If we have to rip up the floor, we will but since it's new (not rotten from being old or water damage or anything like that) it shouldn't be materials. 

Do wooden floors under laundry rooms need special reinforcement? Or is this a relatively new issue with front-load washers that have higher spin cycles. I never had a front loader before, my old washer was pretty old, so we didn't initially realize that could be causing the problems.


----------



## Mark Harvey (Apr 20, 2009)

*floor*

Traditionally the floor doesn't require any extra support. The floor joists should be level and be supported by the walls at both ends and in the center if it's a long span. Sometimes the center support settles and the joists drop a fraction. If this is the case you can shim the floor joists or if you have a telescopic type post, it can be adjusted to bring the joists back to level. The joists are usually covered with a 3/4 inch sub-floor. If there is addional thickness, it is usually there for suppour and stiffness for items like slate flooring or ceramic. Check the levels first and do a logical backtracking from there.


----------



## concretemasonry (Oct 10, 2006)

Just a case of building the the codes (the worst you can do and be legal, but not necessarily right). Codes are not the way it should really be done.

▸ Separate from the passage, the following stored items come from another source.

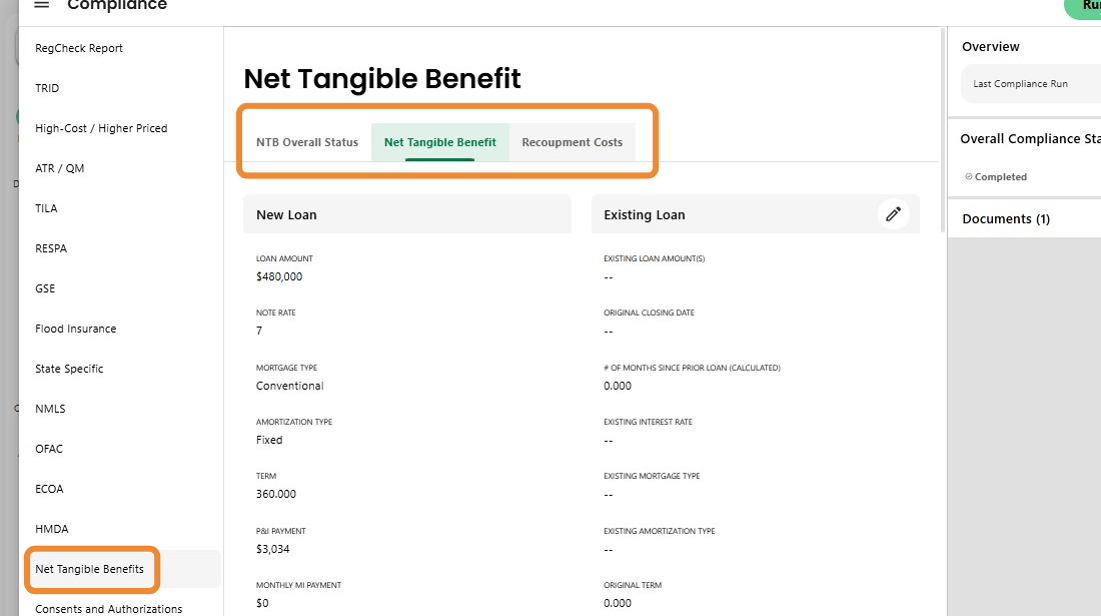The image size is (1101, 616).
Task: Select the Net Tangible Benefit tab
Action: pos(440,142)
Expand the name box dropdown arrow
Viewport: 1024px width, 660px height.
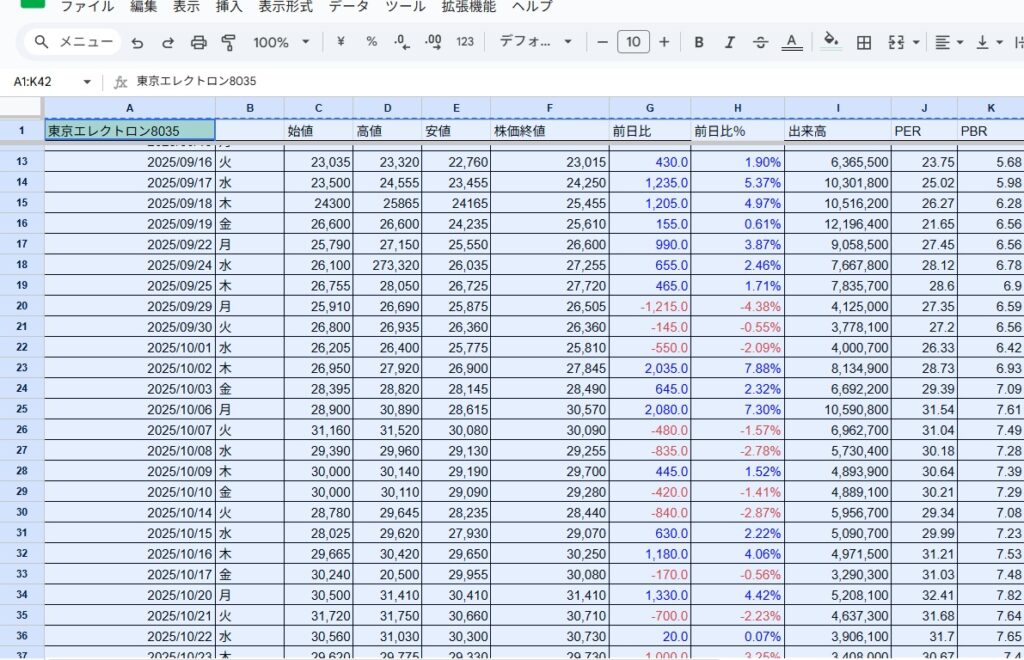point(87,81)
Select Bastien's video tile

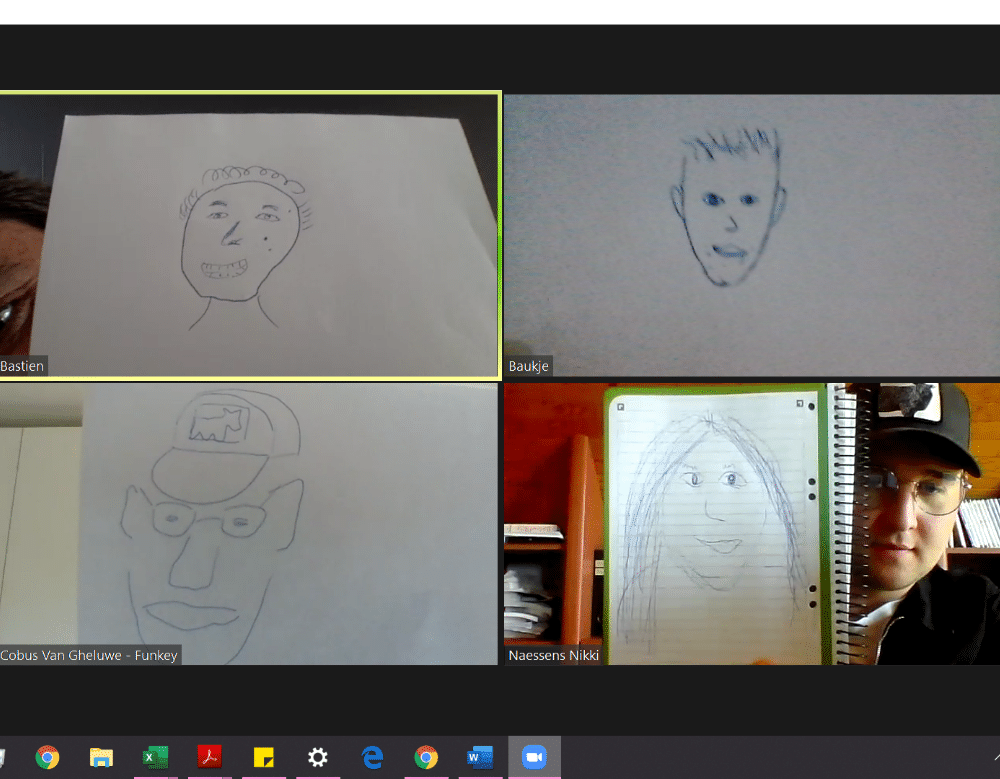(x=250, y=235)
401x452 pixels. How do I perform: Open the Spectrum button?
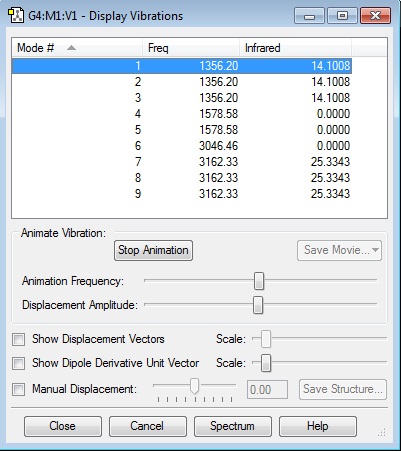click(x=232, y=426)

When it comes to vibration and dynamic loads codes may not be adequate. You can try to add as much solid blocking between the joists to increase the lateral stiffness and distribute the dynamic loads horizontally. Dynamics are very unusually and depend on frequencies that can amplify the loads and responses. Codes are archaic and cannot be a cure-all for newer special situations.

Dick


----------



## gailk (Dec 7, 2012)

Thanks so much for all the info. I did check the floor in the laundry room and it is not level in the direction that the joists run but is level the other direction. The new wall that is shared by the kitchen on the east and the laundry room & bedroom on the west is basically where the spot where the new construction meets the old construction.

It is possible to get into the crawl space and add blocking between the joists. Should this be done just under the laundry room or would you recommend the whole span (about 16')?

Once I get the vibration issue fixed I will need advice on fixing the tape joint that is falling down. Also, I have tile issues. 

We did get some of our money back from the contractor for work not finished or bad workmanship but basically it's all on us now. I currently unemployed so we aren't in a position to hire someone else - I will try to fix as much as I can. 

I appreciate the help very much


----------



## joecaption (Nov 30, 2011)

Still need to know the spec's on the floor joist.
Span, width, spacing.
If he used to narrow a joist then there's most of your problum.
You said it's a 16' span but is that a clear span with no support in the middle?


----------



## gailk (Dec 7, 2012)

The plans say the joists are pre-fab. Joists are 12" with a 2 3/4" board top & bottom. Nothing between joists.

I tried to attach a photo.


----------



## gailk (Dec 7, 2012)

More photos: the ceiling/wall tape joint, crack over door and ceiling joint, joists


----------



## concretemasonry (Oct 10, 2006)

Normally, people think of loads as being up and down (gravity).

when you throw a piece of equipment that rotates at defined rotational rate there are many other forces induced.

The photos show a very light (not good) and spindly structural system to carry vertical loads, but worthless when there are lateral or uplifts that can multiply and cause deflections that can create cracks. Lateral bracing/reinforcement or mass/weight are ways of minimizing the effects on the surrounding structure.

Another method is isolating the equipment from the structure with isolation pads.

Dick


----------



## gailk (Dec 7, 2012)

So what needs to be done... reinforce the floor, the wall, or both? 

Reinforce with what and where?


----------



## gallen12 (Oct 24, 2012)

*Ibs2000*

WE MIGHT BE ABLE TO HELP. E-mail me at [email protected] www.luxorcorp.com Our floor bridging system may be able to help this problem.

Thanks


----------



## EasternCanadian (Dec 14, 2012)

Diagonal 2x4 braces going from the bottom of one joist to the top of the next would work best with the floor joist you have. I do not have the exact angle, but with your 19.2" spacing and 12" depth it is likely approx 35 degree miter. Run the braces horizontal (with square cuts) where the dryer vent passes through (above and below the vent). I would block the entire floor, probably two runs (dividing the floor into thirds as opposed to one run of blocking down the center). i always glue my blocking with a construction adhesive (like PL premium by LePage). This is a lot of work, but once you find the angle you will have your template for every other piece of blocking.

FYI Every front load washing machine I have seen is designed to be installed on a concrete surface, either pad or over-pour. Also, i did not see a floor drain, highly recommended to have a floor drain in a laundry room.


----------



## EasternCanadian (Dec 14, 2012)

2X2 not 2X4 for the blockin, sorry bout that.


----------